What needs to be done >>
Across the following data, state how many lines include the word "page". Provide the number alone.

--- Excerpted records Enclosed Below ---

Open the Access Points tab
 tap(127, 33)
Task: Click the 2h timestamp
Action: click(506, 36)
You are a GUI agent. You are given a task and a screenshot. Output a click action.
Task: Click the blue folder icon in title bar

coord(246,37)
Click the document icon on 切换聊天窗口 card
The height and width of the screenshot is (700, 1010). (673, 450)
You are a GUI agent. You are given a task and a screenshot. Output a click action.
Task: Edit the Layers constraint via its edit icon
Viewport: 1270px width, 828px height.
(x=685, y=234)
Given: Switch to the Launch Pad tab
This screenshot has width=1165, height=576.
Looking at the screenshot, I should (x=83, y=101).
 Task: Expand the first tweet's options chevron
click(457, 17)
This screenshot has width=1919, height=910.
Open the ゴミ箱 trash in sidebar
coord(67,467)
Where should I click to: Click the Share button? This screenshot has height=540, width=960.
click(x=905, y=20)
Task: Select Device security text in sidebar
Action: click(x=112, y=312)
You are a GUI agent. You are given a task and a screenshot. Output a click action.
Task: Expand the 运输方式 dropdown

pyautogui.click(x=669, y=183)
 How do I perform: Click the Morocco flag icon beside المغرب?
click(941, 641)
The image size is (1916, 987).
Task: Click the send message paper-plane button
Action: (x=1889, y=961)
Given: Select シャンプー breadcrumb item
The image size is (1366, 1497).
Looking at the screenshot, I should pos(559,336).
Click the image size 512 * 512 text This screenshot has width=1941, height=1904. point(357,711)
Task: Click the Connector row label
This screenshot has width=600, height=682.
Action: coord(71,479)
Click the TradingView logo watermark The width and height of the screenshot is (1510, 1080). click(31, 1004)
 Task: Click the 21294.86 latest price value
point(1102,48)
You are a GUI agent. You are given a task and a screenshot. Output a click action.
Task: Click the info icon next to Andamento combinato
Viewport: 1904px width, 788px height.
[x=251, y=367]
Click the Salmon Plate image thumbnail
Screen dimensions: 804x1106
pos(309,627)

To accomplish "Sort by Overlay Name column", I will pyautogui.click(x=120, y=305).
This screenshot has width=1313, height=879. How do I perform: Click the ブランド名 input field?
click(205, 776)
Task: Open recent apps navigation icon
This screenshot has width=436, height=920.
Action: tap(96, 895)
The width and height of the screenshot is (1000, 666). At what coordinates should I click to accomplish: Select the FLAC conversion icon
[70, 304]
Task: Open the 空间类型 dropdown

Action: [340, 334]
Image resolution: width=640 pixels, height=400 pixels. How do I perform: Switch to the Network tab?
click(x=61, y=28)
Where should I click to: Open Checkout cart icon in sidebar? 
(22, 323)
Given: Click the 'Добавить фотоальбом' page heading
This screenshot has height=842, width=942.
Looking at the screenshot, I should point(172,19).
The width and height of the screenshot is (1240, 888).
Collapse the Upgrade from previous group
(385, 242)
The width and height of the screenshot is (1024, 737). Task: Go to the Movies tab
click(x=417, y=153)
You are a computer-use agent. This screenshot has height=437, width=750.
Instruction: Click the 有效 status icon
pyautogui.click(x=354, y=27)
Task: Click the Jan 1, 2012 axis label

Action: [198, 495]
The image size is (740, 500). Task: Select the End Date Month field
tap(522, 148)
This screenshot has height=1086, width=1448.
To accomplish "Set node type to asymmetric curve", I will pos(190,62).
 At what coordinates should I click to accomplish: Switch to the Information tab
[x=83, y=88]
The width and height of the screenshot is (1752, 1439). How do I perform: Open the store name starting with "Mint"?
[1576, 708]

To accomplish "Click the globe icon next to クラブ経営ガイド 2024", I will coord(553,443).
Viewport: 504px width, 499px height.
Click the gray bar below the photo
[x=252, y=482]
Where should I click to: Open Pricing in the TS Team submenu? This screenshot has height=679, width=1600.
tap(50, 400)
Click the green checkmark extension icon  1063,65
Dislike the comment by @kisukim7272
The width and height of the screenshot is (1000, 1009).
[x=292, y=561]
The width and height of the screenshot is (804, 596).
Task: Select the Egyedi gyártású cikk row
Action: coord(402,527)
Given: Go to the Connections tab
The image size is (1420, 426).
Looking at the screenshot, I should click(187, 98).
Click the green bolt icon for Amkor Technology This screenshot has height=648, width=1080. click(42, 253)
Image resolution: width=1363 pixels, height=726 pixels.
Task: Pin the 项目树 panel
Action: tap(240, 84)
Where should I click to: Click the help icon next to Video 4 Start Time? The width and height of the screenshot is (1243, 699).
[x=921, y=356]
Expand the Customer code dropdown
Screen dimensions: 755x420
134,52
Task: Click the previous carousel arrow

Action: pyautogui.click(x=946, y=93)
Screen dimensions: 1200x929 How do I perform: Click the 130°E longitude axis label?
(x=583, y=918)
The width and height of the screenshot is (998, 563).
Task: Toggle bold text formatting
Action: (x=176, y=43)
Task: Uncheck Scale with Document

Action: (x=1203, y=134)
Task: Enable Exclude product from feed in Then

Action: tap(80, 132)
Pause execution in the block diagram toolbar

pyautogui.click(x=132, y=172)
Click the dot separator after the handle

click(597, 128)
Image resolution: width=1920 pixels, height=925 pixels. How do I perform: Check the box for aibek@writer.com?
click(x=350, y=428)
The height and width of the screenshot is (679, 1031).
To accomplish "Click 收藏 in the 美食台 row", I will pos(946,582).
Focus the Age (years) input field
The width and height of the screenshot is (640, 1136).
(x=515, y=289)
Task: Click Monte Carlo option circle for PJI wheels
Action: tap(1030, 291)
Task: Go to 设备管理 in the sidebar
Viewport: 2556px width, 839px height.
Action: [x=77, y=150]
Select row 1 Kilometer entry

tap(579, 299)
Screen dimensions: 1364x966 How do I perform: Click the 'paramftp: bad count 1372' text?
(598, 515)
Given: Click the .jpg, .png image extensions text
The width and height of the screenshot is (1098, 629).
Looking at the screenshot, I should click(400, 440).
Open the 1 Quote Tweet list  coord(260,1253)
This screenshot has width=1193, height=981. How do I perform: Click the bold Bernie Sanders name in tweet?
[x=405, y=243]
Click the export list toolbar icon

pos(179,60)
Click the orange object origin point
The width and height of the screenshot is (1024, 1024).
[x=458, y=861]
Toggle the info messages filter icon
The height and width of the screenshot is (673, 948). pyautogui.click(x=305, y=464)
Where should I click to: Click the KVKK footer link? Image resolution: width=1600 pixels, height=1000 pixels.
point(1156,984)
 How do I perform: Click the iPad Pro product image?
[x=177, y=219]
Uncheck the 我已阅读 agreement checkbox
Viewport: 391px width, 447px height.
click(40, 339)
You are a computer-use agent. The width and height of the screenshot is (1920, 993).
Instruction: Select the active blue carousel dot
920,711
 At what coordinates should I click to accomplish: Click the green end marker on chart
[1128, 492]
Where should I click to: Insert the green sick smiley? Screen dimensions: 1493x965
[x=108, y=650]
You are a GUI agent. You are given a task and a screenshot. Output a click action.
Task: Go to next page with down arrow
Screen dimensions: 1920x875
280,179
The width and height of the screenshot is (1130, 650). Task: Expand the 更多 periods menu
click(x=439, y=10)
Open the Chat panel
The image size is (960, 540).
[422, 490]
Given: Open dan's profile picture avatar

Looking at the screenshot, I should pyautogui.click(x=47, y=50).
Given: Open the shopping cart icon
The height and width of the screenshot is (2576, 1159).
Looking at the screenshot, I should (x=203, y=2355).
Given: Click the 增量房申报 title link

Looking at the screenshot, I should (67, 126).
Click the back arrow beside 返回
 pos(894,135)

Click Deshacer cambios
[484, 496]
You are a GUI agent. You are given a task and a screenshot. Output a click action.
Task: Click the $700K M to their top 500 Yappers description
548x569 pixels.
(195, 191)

--- End of Enclosed Excerpted records ---

Written solution >>
2